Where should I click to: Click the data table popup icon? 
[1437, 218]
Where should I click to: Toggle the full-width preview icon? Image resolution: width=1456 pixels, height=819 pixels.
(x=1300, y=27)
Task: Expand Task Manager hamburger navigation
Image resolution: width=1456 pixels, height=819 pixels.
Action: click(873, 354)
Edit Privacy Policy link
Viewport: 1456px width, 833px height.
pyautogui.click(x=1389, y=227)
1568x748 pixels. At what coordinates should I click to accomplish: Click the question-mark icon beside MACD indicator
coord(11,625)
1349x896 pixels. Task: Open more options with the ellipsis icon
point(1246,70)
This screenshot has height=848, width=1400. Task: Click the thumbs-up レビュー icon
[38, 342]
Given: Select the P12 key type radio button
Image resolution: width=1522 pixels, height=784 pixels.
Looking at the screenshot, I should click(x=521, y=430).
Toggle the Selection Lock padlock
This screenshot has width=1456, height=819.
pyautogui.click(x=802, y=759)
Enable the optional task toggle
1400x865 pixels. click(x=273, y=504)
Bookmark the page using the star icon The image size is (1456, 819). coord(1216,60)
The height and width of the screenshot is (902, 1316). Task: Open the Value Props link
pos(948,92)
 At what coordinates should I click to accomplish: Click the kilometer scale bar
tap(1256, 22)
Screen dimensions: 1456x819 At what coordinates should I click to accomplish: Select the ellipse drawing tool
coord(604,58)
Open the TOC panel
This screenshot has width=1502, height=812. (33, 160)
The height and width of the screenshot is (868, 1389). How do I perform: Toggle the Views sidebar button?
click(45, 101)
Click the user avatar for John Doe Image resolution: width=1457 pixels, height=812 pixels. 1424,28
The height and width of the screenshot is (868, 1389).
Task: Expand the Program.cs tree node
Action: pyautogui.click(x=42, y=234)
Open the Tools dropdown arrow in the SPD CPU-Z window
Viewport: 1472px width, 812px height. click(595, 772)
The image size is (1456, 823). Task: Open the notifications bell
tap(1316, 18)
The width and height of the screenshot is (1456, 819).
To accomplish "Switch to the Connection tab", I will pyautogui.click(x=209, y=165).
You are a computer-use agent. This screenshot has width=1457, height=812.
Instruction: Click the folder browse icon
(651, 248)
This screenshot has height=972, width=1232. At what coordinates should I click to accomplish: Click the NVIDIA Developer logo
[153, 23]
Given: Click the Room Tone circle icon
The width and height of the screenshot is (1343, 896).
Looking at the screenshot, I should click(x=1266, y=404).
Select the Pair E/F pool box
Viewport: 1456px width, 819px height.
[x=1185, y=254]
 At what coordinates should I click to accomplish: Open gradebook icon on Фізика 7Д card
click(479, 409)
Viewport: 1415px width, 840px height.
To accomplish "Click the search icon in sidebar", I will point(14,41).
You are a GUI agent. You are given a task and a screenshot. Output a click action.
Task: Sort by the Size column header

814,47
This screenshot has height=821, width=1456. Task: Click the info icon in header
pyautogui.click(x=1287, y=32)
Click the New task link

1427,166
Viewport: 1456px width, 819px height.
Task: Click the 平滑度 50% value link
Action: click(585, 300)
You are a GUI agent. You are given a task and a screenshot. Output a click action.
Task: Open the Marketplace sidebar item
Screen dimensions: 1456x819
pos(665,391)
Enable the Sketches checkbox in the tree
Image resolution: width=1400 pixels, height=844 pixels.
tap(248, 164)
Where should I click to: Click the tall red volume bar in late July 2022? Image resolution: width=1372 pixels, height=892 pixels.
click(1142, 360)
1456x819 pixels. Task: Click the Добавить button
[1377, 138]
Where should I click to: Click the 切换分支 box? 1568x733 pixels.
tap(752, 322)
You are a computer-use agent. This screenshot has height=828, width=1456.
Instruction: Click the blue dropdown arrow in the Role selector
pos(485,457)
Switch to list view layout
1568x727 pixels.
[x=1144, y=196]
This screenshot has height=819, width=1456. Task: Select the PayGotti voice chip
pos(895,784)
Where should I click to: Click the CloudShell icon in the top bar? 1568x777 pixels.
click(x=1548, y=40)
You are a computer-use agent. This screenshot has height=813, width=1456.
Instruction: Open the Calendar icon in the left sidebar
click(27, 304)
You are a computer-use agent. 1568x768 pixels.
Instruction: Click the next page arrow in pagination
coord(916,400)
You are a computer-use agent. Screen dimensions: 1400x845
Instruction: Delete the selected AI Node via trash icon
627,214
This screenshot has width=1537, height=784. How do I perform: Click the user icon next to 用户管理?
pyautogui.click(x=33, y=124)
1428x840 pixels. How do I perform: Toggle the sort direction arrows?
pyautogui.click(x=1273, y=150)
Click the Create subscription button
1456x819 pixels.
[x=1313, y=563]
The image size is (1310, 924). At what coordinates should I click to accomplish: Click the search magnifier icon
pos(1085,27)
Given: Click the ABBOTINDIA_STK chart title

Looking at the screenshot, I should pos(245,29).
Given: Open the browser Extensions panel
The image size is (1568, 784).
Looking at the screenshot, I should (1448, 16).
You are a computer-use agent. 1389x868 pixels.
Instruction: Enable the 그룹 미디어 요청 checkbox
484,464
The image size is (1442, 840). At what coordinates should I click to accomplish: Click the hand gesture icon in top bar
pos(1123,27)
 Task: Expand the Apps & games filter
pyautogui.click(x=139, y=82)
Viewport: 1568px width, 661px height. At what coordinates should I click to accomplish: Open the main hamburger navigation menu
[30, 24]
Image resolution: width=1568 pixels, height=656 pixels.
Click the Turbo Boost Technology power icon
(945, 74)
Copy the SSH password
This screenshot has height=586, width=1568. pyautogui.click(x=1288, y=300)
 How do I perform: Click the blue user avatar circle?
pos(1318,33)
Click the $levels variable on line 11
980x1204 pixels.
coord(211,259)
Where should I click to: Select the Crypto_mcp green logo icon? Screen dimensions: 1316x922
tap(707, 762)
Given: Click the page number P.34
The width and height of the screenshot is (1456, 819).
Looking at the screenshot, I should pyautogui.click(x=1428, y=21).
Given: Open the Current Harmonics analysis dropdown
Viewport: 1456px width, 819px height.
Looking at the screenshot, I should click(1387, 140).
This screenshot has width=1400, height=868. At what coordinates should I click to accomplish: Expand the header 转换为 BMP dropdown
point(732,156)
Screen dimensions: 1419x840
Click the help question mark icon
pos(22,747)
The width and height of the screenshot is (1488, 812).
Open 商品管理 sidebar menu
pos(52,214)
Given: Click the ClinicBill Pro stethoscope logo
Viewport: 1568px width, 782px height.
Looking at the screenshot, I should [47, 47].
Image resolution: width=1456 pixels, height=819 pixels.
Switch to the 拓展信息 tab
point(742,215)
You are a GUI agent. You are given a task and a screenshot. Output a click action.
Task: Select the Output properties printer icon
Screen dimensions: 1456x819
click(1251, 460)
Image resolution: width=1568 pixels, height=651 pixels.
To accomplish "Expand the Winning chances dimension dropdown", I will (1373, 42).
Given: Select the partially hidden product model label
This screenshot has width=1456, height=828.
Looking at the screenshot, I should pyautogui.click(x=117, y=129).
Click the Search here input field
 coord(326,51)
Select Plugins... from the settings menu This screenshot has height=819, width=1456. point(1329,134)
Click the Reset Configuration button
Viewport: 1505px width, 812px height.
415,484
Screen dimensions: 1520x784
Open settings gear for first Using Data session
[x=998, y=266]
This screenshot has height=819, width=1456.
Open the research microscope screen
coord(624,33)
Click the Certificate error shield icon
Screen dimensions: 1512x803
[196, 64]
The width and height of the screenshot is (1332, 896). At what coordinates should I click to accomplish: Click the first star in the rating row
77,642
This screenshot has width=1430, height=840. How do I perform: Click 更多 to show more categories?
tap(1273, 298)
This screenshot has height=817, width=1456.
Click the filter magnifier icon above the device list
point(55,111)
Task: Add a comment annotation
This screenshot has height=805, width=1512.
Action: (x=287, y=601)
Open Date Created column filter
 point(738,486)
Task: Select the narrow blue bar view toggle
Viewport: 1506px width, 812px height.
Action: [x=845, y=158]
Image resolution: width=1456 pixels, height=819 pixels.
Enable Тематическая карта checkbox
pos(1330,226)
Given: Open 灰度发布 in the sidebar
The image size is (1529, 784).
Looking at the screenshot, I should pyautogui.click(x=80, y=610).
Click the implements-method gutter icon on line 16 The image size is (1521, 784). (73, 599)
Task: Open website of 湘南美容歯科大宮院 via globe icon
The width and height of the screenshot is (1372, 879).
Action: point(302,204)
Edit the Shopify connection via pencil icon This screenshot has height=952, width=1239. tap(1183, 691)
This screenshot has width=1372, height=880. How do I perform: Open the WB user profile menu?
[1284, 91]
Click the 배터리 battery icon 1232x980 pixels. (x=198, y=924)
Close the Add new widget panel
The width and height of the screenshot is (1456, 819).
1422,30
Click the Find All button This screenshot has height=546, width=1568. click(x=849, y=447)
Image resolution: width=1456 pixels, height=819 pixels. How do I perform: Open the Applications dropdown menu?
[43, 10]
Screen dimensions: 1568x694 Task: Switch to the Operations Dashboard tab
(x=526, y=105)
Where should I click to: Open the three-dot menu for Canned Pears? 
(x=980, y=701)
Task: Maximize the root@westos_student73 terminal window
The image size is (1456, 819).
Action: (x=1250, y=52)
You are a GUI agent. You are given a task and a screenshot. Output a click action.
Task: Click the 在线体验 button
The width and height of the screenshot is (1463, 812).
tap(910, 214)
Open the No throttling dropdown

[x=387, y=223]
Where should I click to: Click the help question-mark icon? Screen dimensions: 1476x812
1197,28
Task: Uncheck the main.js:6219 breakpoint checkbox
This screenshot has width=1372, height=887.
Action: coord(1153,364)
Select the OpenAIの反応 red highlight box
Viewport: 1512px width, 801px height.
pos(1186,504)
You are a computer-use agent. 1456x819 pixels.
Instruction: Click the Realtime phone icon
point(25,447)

□ □ □ □ □ □ □

HOW TO COMPLETE THIS TASK »
When a line above includes the word "Edit", please list that line.

YOUR SOLUTION »
Edit Privacy Policy link
Edit the Shopify connection via pencil icon This screenshot has height=952, width=1239. tap(1183, 691)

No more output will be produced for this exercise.